### TEXTE EXTRAIT
Influencer (2022) – Satire sociale horrifique – Critique
INFLUENCER est le quatrième long métrage de Kurtis David Harder, un cinéaste et producteur ayant réalisé SPIRAL en 2019 ainsi qu’un segment de l’excellent V/H/S 94. Critique sociale connectée, INFLUENCER propose de revisiter les tropes du cinéma d’horreur « vacancier » en suivant une trame hitchcockienne.
Madison est une influenceuse qui se retrouve seule en Thaïlande. Prétendant à qui veut l’entendre que son copain n’a pu se joindre à elle, il s’avère qu’elle est en pleine crise existentielle. Ces voyages et endroits luxueux qu’elle parcourt sans jamais voir l’envers du décor de carte postale, sonnent creux. Mais quand elle fait la rencontre d’une jeune femme aussi mystérieuse que fascinante, notre influenceuse a enfin l’occasion de vraiment découvrir la Thaïlande et peut-être, de se découvrir elle-même. Ce que Madison ignore, c’est combien sa nouvelle amie a de secrets…
En filmant de magnifiques décors d’hôtel de luxe à l’autre bout du monde entièrement vides, Kurtis David Harder plante très vite l’ambiance. Cette vie rêvée qui pourrait ressembler à celle d’un James Bond est tout aussi factice que celle promue en ligne par l’influenceuse. Après chaque sourire pour la caméra, le visage de la comédienne Emily Tennant (RIVERDALE, JOHNNY TEST, DÉCLIC AMOUREUX) se fige comme pour montrer à quel point ce vide abyssal commence à la dévorer.

### CONSIGNES
#1 Extrayez de la critique d'Influencer le passage qui va de "Influencer (2022) –" jusqu'à "une trame hitchcockienne.", mot pour mot.
#2 Prolongez la critique du film Influencer en reprenant juste après sa dernière phrase.
Les enregistrements n'ont aucun rôle ici.

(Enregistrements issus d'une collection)
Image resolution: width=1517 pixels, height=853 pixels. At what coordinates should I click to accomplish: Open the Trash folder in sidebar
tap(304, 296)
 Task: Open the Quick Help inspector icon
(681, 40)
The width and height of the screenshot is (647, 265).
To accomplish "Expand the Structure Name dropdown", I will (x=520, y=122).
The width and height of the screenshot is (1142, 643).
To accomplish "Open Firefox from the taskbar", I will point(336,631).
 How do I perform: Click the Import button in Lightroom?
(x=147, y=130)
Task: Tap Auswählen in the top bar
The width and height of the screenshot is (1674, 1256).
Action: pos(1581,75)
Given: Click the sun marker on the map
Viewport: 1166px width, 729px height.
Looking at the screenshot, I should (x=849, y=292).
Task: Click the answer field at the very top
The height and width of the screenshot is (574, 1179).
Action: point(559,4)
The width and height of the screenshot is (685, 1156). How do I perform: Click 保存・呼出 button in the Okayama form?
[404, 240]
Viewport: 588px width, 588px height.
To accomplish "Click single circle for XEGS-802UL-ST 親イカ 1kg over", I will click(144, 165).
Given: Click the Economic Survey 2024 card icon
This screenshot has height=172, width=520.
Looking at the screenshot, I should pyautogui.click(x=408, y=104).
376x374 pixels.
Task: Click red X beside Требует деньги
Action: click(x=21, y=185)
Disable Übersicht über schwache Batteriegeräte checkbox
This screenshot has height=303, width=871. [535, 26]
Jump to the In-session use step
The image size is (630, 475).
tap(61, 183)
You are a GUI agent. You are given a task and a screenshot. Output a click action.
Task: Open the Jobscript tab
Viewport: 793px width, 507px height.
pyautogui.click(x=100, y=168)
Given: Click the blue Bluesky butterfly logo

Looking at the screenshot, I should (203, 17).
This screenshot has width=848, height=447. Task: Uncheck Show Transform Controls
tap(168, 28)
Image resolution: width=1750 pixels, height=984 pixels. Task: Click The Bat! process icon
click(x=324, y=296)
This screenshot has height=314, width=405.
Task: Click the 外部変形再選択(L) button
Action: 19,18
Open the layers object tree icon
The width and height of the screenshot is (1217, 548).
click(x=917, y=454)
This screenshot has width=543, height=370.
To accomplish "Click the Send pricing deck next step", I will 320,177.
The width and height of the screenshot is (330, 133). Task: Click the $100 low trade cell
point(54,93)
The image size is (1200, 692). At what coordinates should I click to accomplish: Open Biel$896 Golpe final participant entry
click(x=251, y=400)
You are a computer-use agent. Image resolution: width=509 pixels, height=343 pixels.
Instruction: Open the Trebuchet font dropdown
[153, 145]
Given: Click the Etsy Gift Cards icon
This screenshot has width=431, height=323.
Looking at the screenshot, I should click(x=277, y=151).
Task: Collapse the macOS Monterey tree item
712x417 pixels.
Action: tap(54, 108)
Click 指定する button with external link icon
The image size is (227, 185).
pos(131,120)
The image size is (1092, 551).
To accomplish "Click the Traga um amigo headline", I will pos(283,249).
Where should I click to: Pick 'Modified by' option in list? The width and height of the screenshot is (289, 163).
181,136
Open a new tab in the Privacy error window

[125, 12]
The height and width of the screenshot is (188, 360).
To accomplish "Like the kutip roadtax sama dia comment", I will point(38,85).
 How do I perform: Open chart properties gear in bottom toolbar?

### RÉPONSES
#1
Influencer (2022) – Satire sociale horrifique – Critique
INFLUENCER est le quatrième long métrage de Kurtis David Harder, un cinéaste et producteur ayant réalisé SPIRAL en 2019 ainsi qu’un segment de l’excellent V/H/S 94. Critique sociale connectée, INFLUENCER propose de revisiter les tropes du cinéma d’horreur « vacancier » en suivant une trame hitchcockienne.

#2
Ce qui est intéressant c’est qu’aucun jugement n’est porté sur le personnage. À aucun moment, le film ne la traite de blonde écervelée. En fait, il la dépeint comme une fille intelligente qui à force de capitaliser sur son image s’est perdue dedans. Cette perdition étant fortement entretenue par son petit ami qui apparaît comme un manipulateur / forceur qui « gaslight » Madison pour garder sa poule aux œufs d’or.
Un regard critique sur son époque
En effet, à chaque échange en visio, il lui reproche d’être responsable du moindre de ses malheurs, en substance il la traite donc de blonde écervelée qui dépend de lui pour sa carrière et qui ne serait arrivée pas à faire quoi que ce soit sans lui. L’accablement est d’autant plus palpable qu’elle préfère rester seule à l’autre bout du monde plutôt que de rentrer et le rejoindre. Dans ces circonstances, l’apparition de la jeune Cassandra Naud, vue dans SEE, SNOWPIERCER et GOOD DOCTOR, va créer un vrai vent de fraîcheur pour notre héroïne qui se jette un peu trop rapidement dans les bras de cette parfaite inconnue lui promettant monts et merveilles.
Impossible de ne pas y voir une critique d’internet et des réseaux sociaux. Évidemment, la toute première est adressée aux influenceurs, pas tant à ceux qui font ce travail, mais plutôt au système en lui-même qui utilise une vie factice pour vendre des produits, chose que le film illustre en une séquence très efficace où l’on passe de l’écran de téléphone avec l’image parfaite à la réalité bien plus triste. L’autre critique porte, quant à elle, sur la facette sombre d’internet. En effet, quelques influenceurs ont été pris dans des histoires assez glauques, d’arnaque vis-à-vis de leurs abonnés, de manipulations parfois sectaires, mais certains ont également été victimes de leur propre entourage comme la pauvre Shanquella Robinson.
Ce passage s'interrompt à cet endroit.